19 Jan Ode to Ludo
An exciting piece of what we do is sleuthing. We have worked with the Van Cleef and Arpels “Ludo Hexagone” series in the form of bracelets and earrings but this brooch is a new and exciting iteration. As we research, we’d like to share some information.
The Ludo Hexagone is named for Louis Arpels, of the House of Van Cleef and Arpels, whose nickname was “Ludo”. He has been described as a ‘marketing genius’. In 1933, he married Hélène Ostrowska, a model for the House of Worth. Hélène became a muse for the house and she was featured on the International Best-Dressed Hall of Fame List for many years. She was often photographed wearing long black gloves with the Ludo Hexagone bracelet over them, starting a fashion trend.

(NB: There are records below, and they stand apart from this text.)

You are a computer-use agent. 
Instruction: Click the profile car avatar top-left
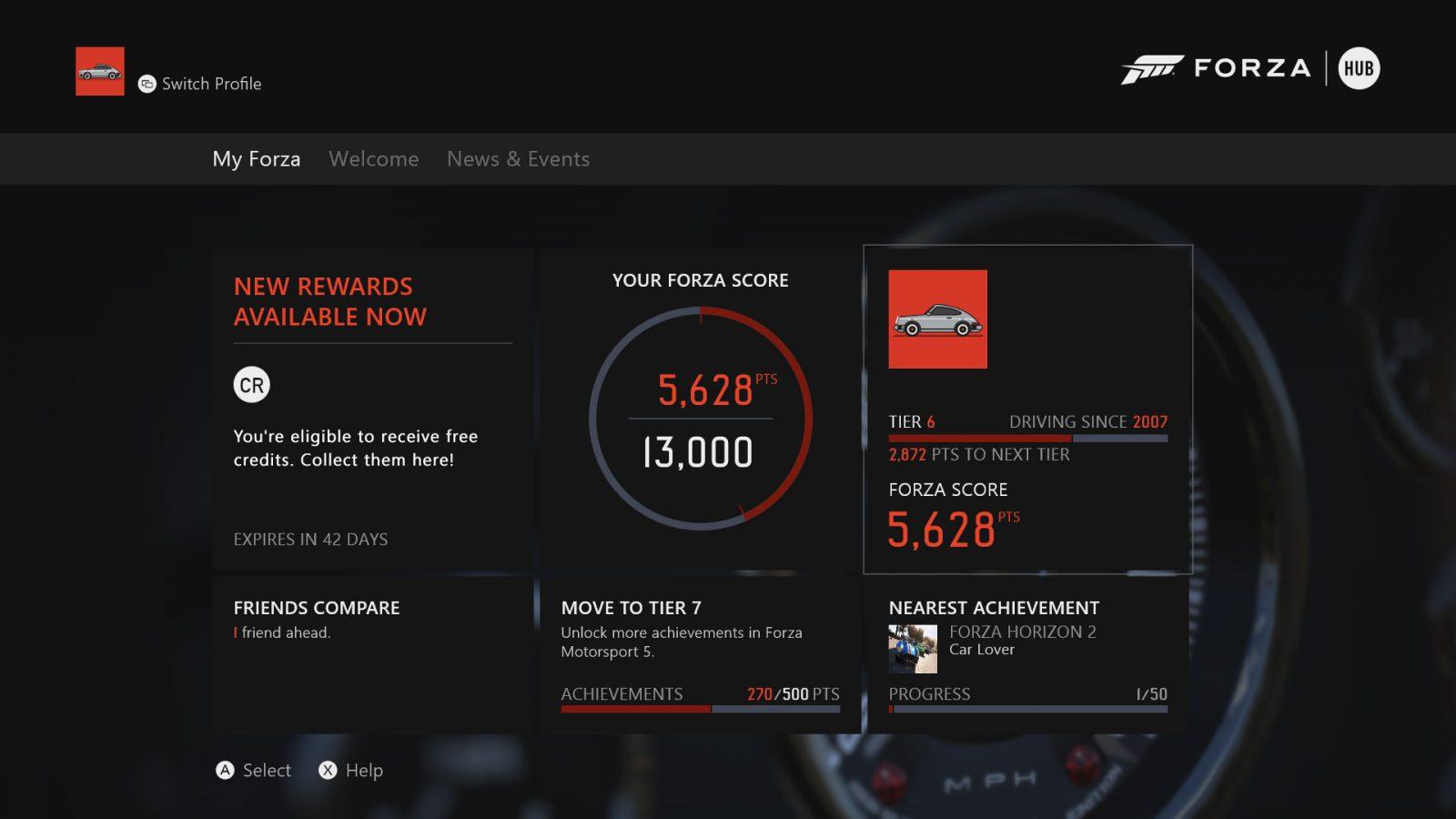[100, 71]
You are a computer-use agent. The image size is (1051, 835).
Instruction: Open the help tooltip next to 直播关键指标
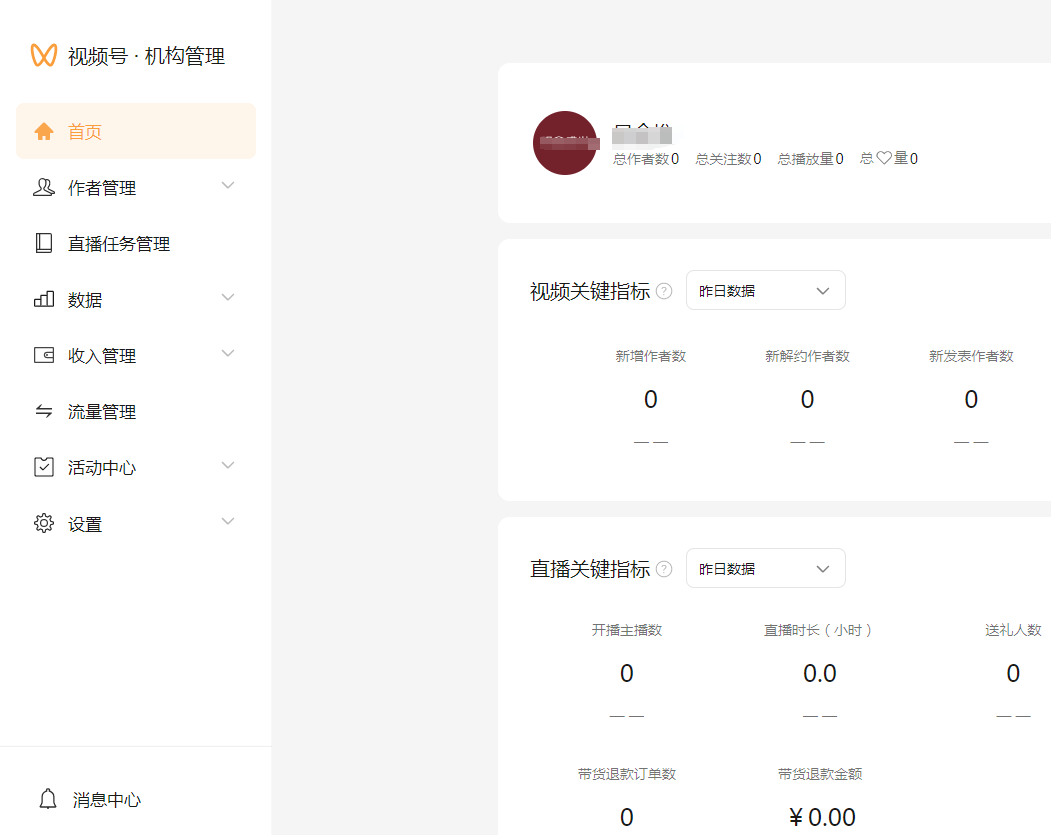pyautogui.click(x=664, y=568)
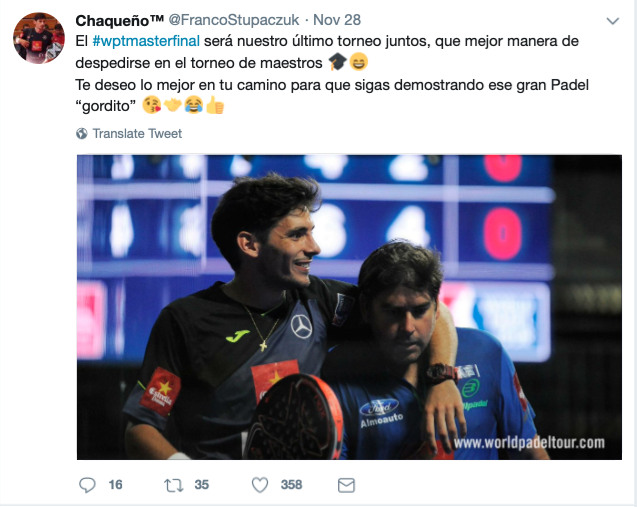
Task: Click the globe icon beside Translate Tweet
Action: [82, 133]
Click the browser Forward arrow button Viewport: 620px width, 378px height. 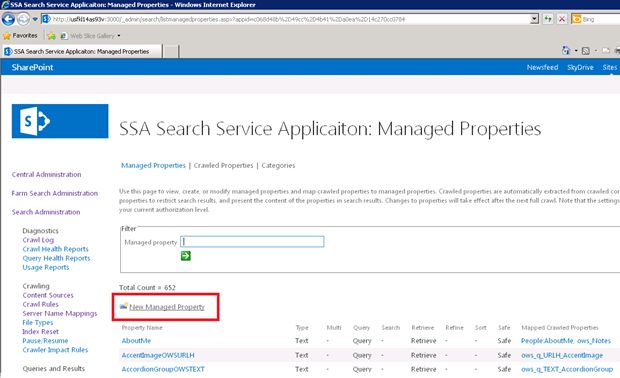click(x=23, y=19)
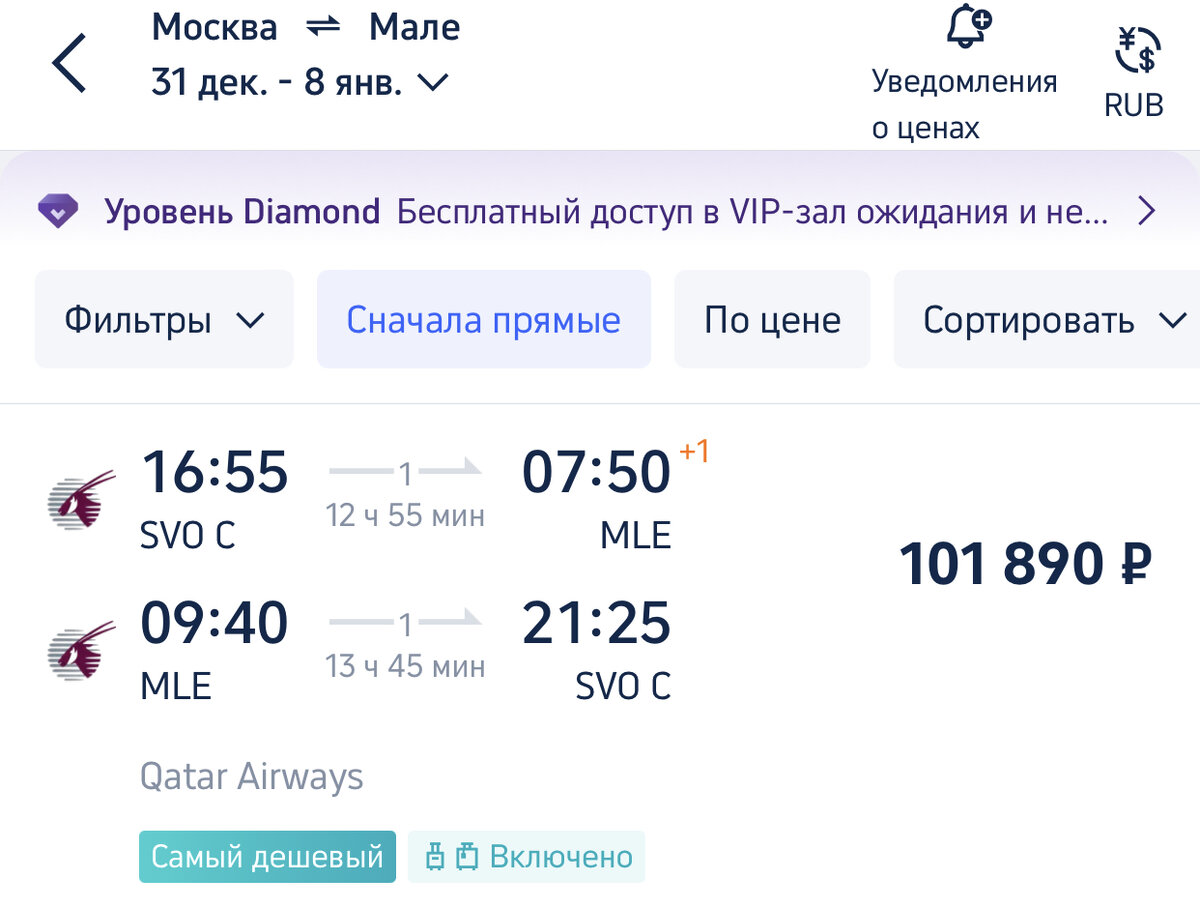The height and width of the screenshot is (908, 1200).
Task: Toggle the Сначала прямые filter
Action: tap(483, 319)
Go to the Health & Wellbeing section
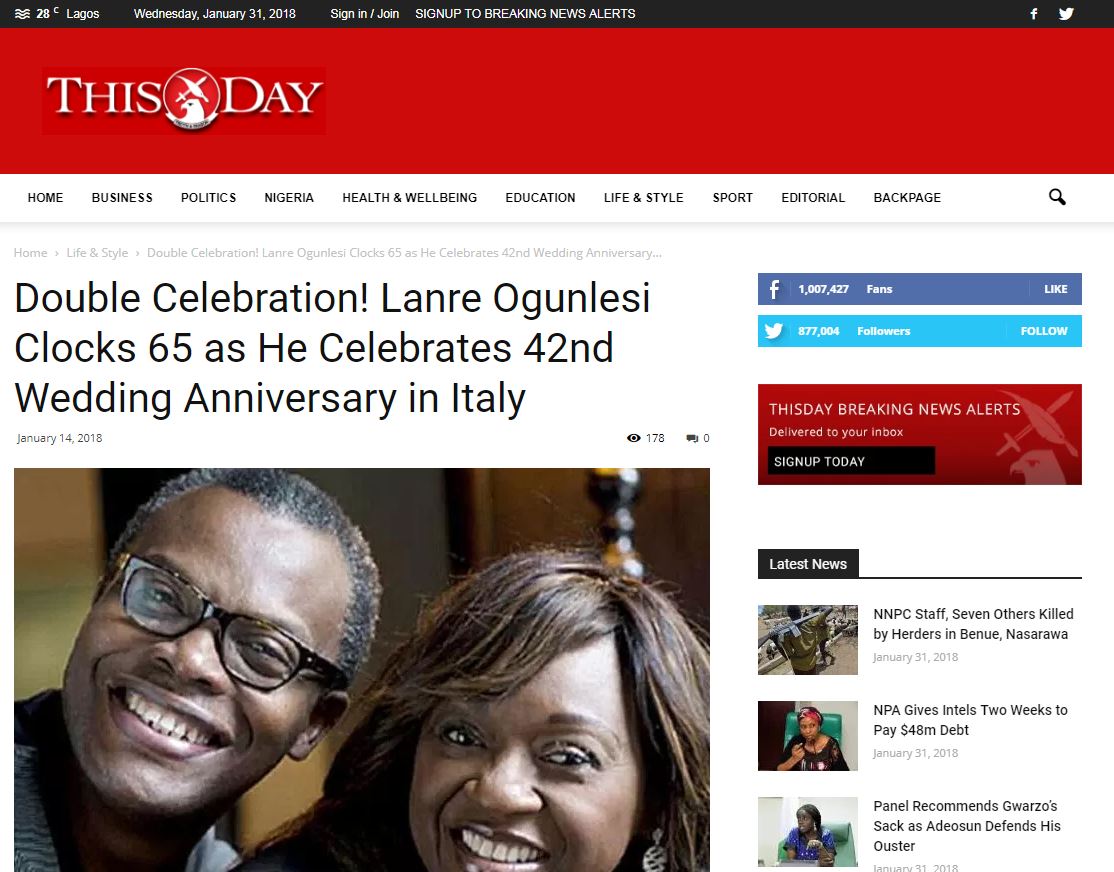This screenshot has width=1114, height=872. 409,198
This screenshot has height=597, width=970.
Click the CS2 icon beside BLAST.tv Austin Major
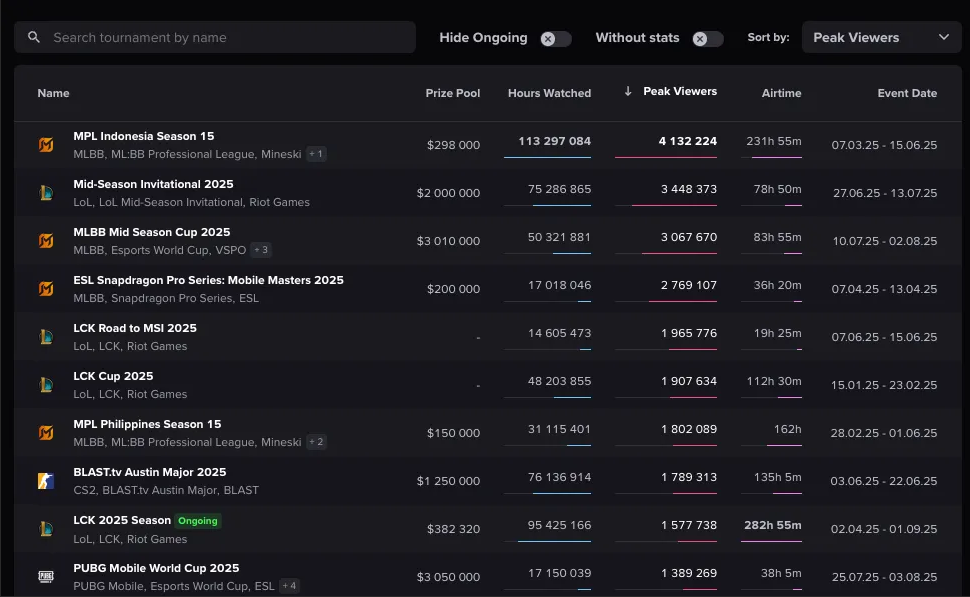45,481
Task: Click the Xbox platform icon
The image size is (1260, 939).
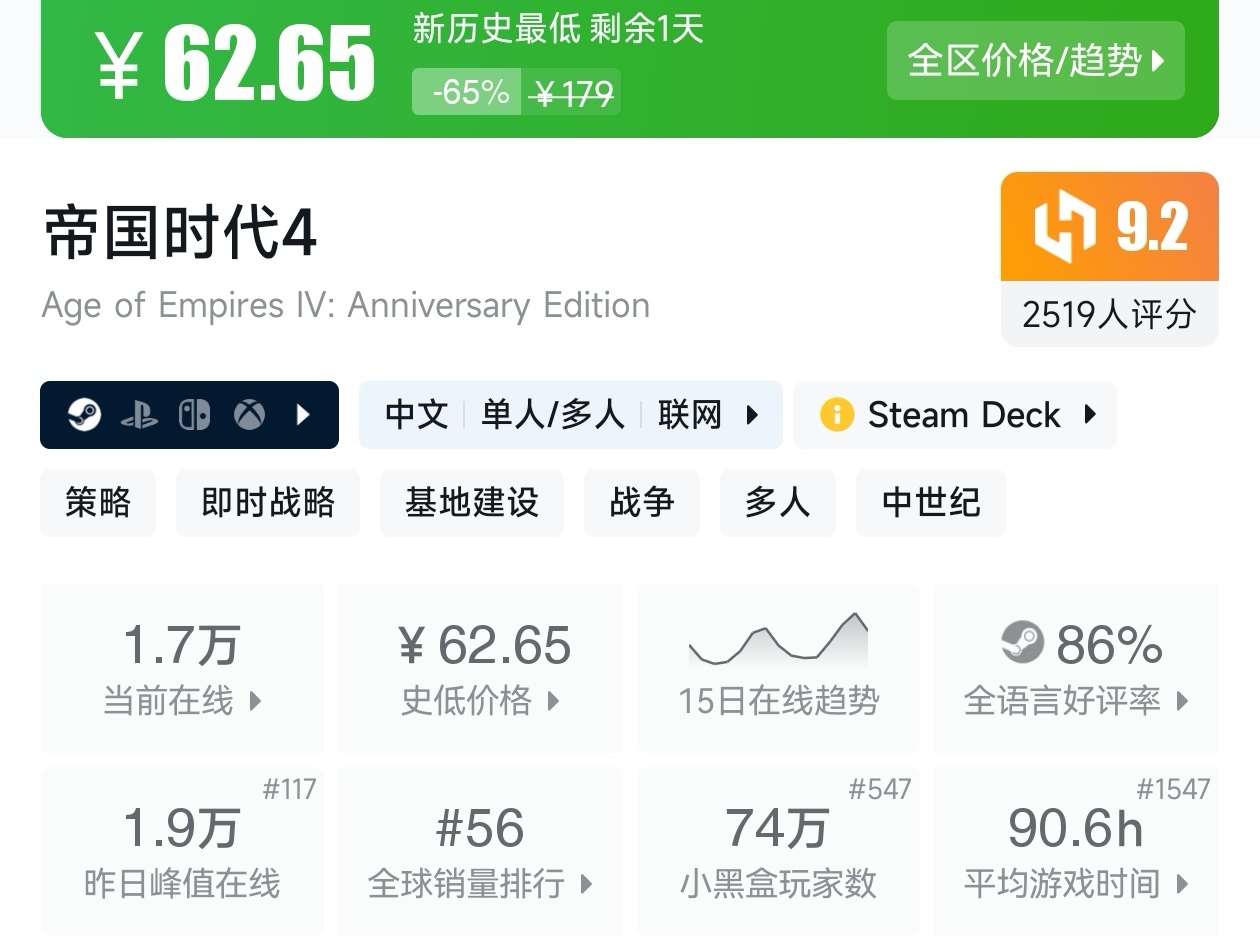Action: [x=249, y=414]
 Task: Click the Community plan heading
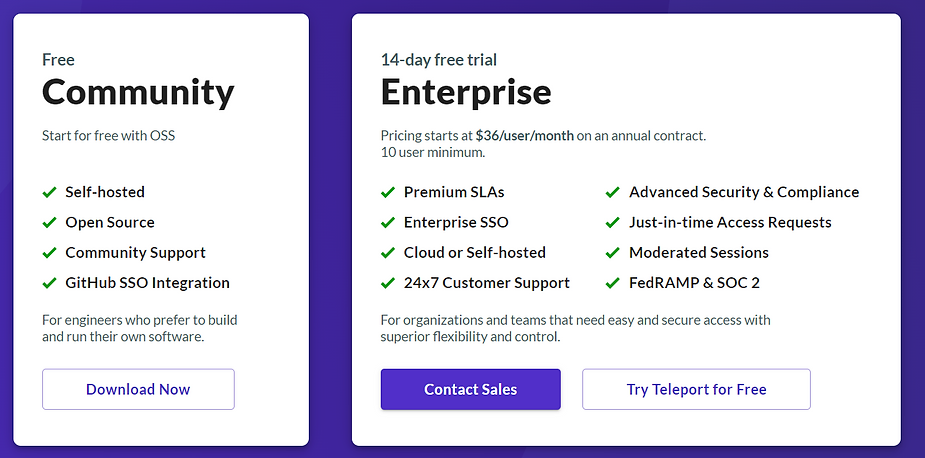(138, 93)
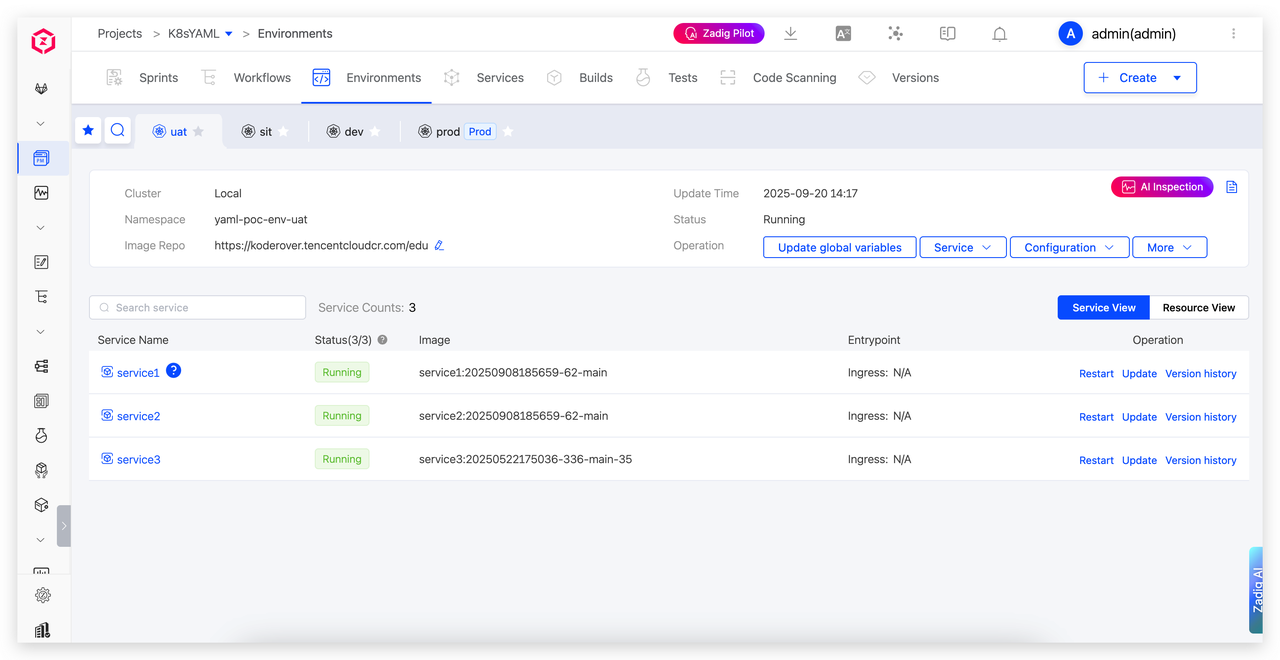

The Ludo Hexagone design was created in 1934. The pin we received dates from the late 1930s and we will confirm this with the Van Cleef archives as we know the original purchaser. The Arpels maintained their store in Paris but Louis and Helene moved to the USA in 1940, fleeing the Nazis, and opened a boutique in New York City which became an instant success.
At its heart, a Ludo consists of a wide flexible band composed of numerous interlocking gold (or sometimes platinum) links. And although the Ludo Hexagone may appear more emblematic of the two, it was the Ludo Briquettes bracelet which debuted first in 1934.
As the names suggests, the rectangular links of the Ludo Briquettes bracelet are arranged in a brick-like pattern, while the Ludo Hexagone features an à ruche (beehive) pattern made up of a mosaic of hexagonal tiles, as in a honeycomb. The Ludo Hexagone arrived on the scene one year after the Ludo Briquettes. A precious stone (diamond, ruby, sapphire) would be set at the center of each hexagon in “serti étoilé” (star setting).
As for the stylized belt buckle-like clasps, many variations exist, with the grandest examples featuring a raised à pont motif with rubies or sapphires in Mystery Setting, another brilliant innovation of that period. The Ludo was made most often in yellow gold, but platinum models were made as well. This disparity accurately reflects the time period during which the Ludo was born, i.e. the middle of the 1930s, when gold came roaring back into fashion. Shortly afterwards, platinum was earmarked for the war effort and its shortage heralded the eventual supremacy of gold in jewelry design.
The Ludo mainly appeared in the form of bracelets and watches, but the motif was also applied to rings, earrings and brooches. Its immediate success ensured continual production all the way till the end of the forties. As testament to its importance in the history of the Maison, several examples can be found today in the Van Cleef & Arpels Collection. In 2019, Van Cleef & Arpels relaunched the Ludo in both the briquette and hexagon patterns. An enduring style symbolic of modern elegance.